_Selected extract:_

Make sure to disable the Gravity option, since we don't want the liquid to actually fall down.

Take a look at the other parameters in this rollout. For ease, here are the set values:

Steps per Per Frame is set to 2. In the comparison example you can see how dramatic SPF is affecting the liquid mesh. The default value of 1 makes the liquid too diffused. Check a comparison image for the Steps per Per Frame parameter.

Time Scale is set to 0.9. Note that, the lower the Time Scale, the slower the movement of the liquid will be. It also affects the so called "sticky look". Check the comparison Time scale example below.

Default Viscosity is set to 0.01. Check the comparison example of Viscosity below.

Surface Tension Strength controls the force produced by the curvature of the liquid surface. This parameter plays an important role in small-scale liquid simulations because an accurate simulation of surface tension indicates the small scale to the audience. Lower Surface Tension values will cause the liquid to easily break apart into individual liquid particles, while higher values will make it harder for the liquid surface to split and will hold the liquid particles together. With high Surface Tension, when an external force affects the liquid, it would either stretch out into tendrils, or split into large droplets.

_Data records:_
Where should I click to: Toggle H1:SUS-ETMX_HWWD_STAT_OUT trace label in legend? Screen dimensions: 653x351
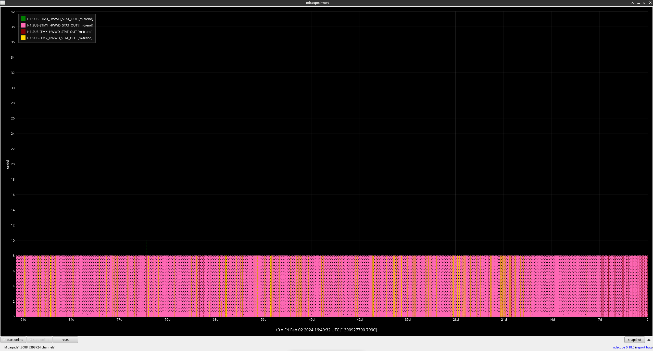click(x=60, y=19)
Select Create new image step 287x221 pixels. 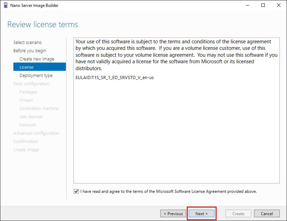pos(37,59)
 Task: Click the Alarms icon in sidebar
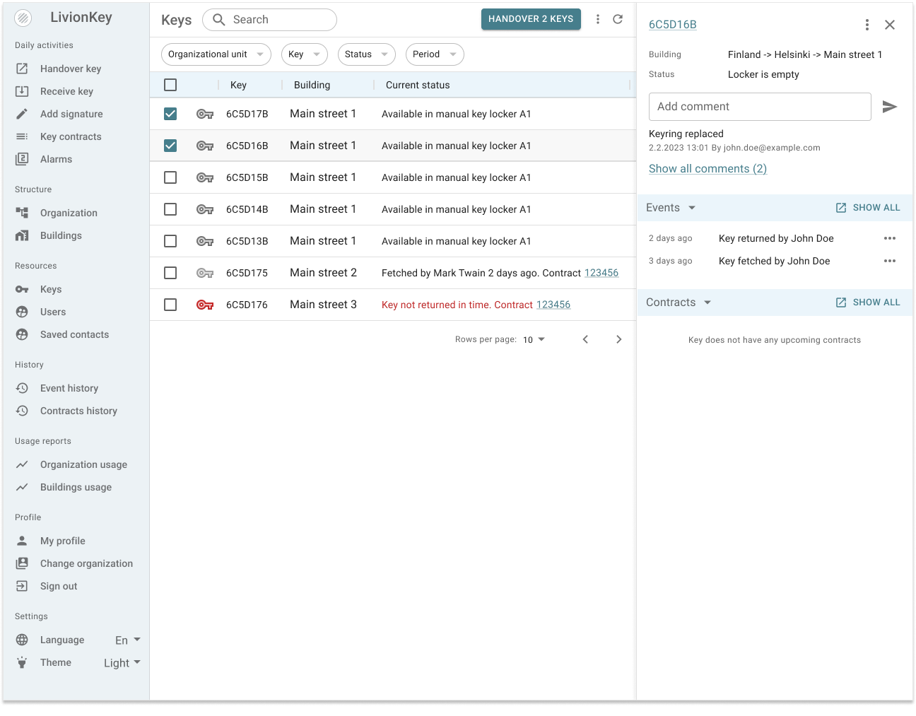click(23, 159)
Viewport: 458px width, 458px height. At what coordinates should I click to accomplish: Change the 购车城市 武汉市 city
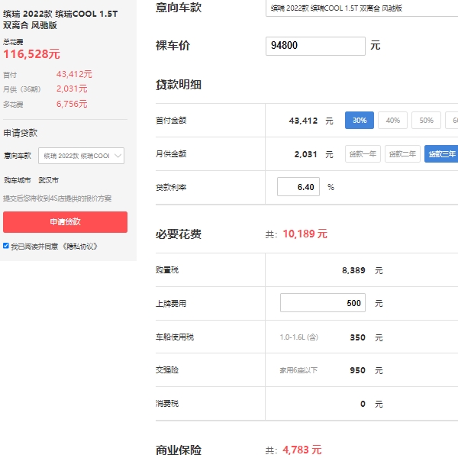point(49,180)
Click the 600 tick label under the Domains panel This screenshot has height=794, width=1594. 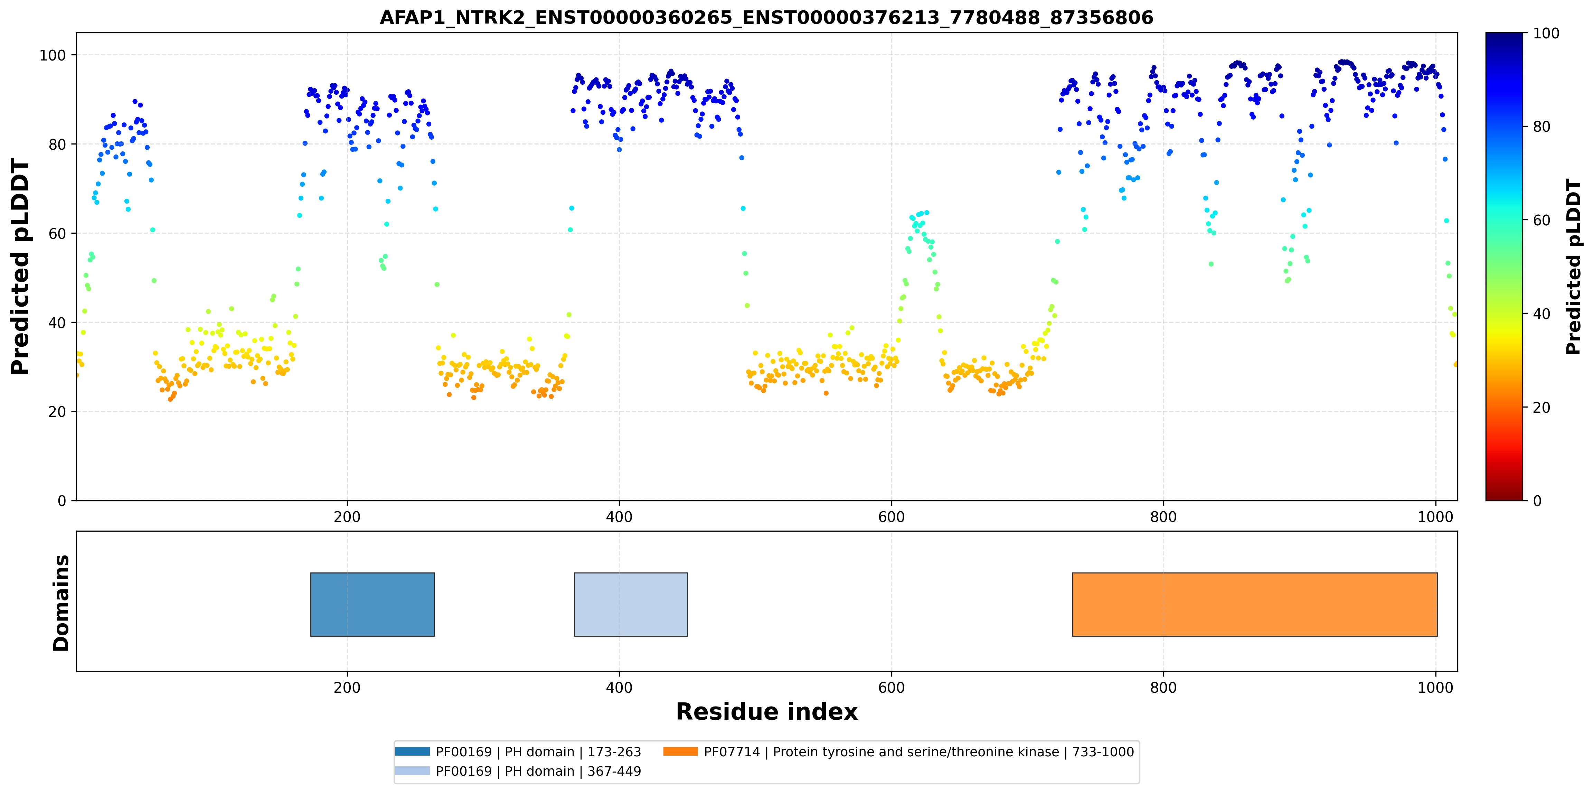pos(891,688)
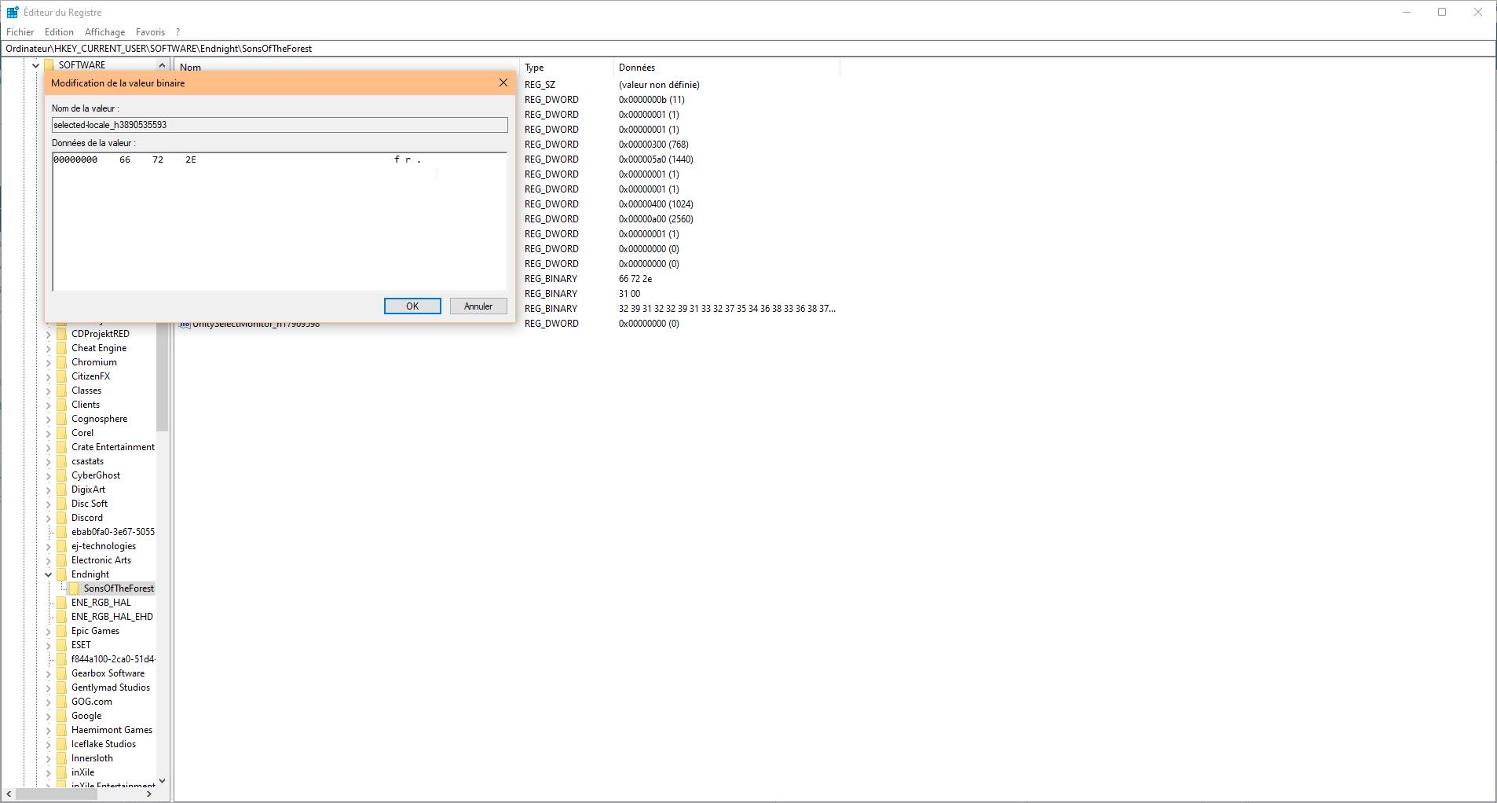Select the Gearbox Software folder icon
This screenshot has height=803, width=1497.
point(63,673)
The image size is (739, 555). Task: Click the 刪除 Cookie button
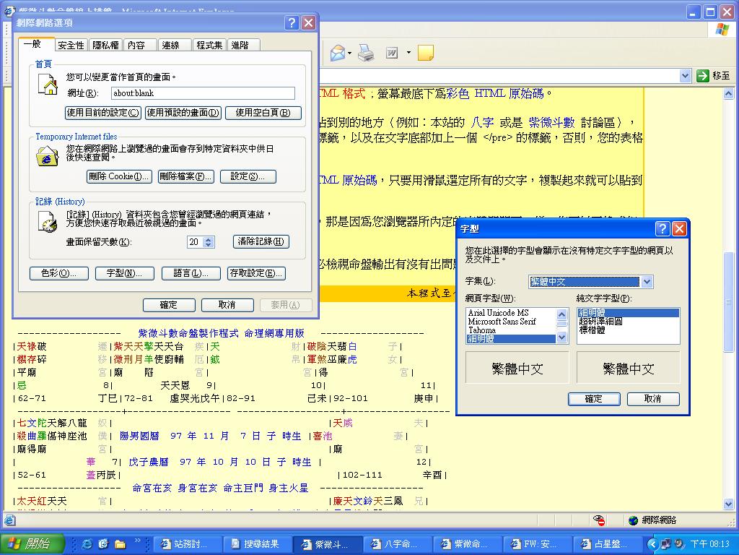pos(119,176)
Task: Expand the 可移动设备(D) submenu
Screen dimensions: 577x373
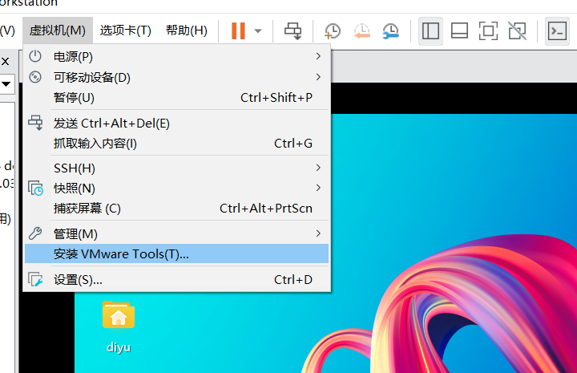Action: click(x=176, y=77)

_Instruction A:_
In the liquid simulation text, transcribe the passage that begins at the words "Make sure to" and stops after "scale example below.".
_Instruction B:_
According to the liquid simulation text, what happens to the liquid when Steps per Per Frame is left at its default value of 1?
_Instruction C:_
List every parameter in the liquid simulation text that is given a number, along with that number.
The material has nothing to do with the liquid simulation text.

_Correct response A:_
Make sure to disable the Gravity option, since we don't want the liquid to actually fall down.

Take a look at the other parameters in this rollout. For ease, here are the set values:

Steps per Per Frame is set to 2. In the comparison example you can see how dramatic SPF is affecting the liquid mesh. The default value of 1 makes the liquid too diffused. Check a comparison image for the Steps per Per Frame parameter.

Time Scale is set to 0.9. Note that, the lower the Time Scale, the slower the movement of the liquid will be. It also affects the so called "sticky look". Check the comparison Time scale example below.

_Correct response B:_
The liquid becomes too diffused.

_Correct response C:_
- Steps per Per Frame: 2
- Time Scale: 0.9
- Default Viscosity: 0.01